===== Material for this exercise =====
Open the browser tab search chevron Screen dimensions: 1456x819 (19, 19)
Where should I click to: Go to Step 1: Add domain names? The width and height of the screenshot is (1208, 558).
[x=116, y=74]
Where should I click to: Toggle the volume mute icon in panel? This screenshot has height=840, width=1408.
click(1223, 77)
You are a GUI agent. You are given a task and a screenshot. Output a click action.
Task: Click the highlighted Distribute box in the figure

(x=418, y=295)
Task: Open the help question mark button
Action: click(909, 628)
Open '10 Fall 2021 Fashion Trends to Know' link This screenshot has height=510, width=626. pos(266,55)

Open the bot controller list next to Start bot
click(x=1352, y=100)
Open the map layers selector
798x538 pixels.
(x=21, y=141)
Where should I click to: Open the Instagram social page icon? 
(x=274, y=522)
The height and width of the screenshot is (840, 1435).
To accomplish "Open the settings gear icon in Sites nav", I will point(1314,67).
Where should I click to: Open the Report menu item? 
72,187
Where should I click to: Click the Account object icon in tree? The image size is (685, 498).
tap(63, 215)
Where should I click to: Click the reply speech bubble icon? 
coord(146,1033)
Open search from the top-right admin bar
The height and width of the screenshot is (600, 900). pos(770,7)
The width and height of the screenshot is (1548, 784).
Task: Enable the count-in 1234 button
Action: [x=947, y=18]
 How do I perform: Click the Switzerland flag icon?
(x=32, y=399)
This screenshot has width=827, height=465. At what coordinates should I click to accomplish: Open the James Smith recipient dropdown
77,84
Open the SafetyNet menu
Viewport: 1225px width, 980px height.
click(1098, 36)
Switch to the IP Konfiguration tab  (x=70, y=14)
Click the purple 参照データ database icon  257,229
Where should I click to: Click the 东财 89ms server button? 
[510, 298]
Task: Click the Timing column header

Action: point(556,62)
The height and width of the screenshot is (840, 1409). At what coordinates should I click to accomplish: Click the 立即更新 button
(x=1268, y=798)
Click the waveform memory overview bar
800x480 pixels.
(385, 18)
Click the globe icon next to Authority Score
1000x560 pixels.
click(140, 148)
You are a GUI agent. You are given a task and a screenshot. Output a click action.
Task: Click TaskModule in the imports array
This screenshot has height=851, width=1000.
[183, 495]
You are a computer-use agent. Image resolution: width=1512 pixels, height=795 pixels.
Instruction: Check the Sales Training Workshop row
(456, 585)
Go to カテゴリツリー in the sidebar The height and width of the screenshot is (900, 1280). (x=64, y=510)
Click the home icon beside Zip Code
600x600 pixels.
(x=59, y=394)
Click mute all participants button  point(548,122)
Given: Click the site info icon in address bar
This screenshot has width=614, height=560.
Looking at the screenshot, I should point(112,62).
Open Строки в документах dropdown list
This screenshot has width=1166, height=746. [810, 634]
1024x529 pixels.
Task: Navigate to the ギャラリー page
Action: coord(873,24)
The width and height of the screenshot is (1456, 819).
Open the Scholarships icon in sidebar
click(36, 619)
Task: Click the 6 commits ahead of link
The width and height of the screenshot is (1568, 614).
=====
◆ **Written problem**
Put the lines from the one with "Open the SafetyNet menu" to the one with "(x=59, y=394)" into a numbered list, both of those included and any blank lines left out.

◆ **Solution for this exercise**
1. Open the SafetyNet menu
2. Viewport: 1225px width, 980px height.
3. click(1098, 36)
4. Switch to the IP Konfiguration tab  (x=70, y=14)
5. Click the purple 参照データ database icon  257,229
6. Where should I click to: Click the 东财 89ms server button? 
7. [510, 298]
8. Task: Click the Timing column header
9. Action: point(556,62)
10. The height and width of the screenshot is (840, 1409). At what coordinates should I click to accomplish: Click the 立即更新 button
11. (x=1268, y=798)
12. Click the waveform memory overview bar
13. 800x480 pixels.
14. (385, 18)
15. Click the globe icon next to Authority Score
16. 1000x560 pixels.
17. click(140, 148)
18. You are a GUI agent. You are given a task and a screenshot. Output a click action.
19. Task: Click TaskModule in the imports array
20. This screenshot has height=851, width=1000.
21. [183, 495]
22. You are a computer-use agent. Image resolution: width=1512 pixels, height=795 pixels.
23. Instruction: Check the Sales Training Workshop row
24. (456, 585)
25. Go to カテゴリツリー in the sidebar The height and width of the screenshot is (900, 1280). (x=64, y=510)
26. Click the home icon beside Zip Code
27. 600x600 pixels.
28. (x=59, y=394)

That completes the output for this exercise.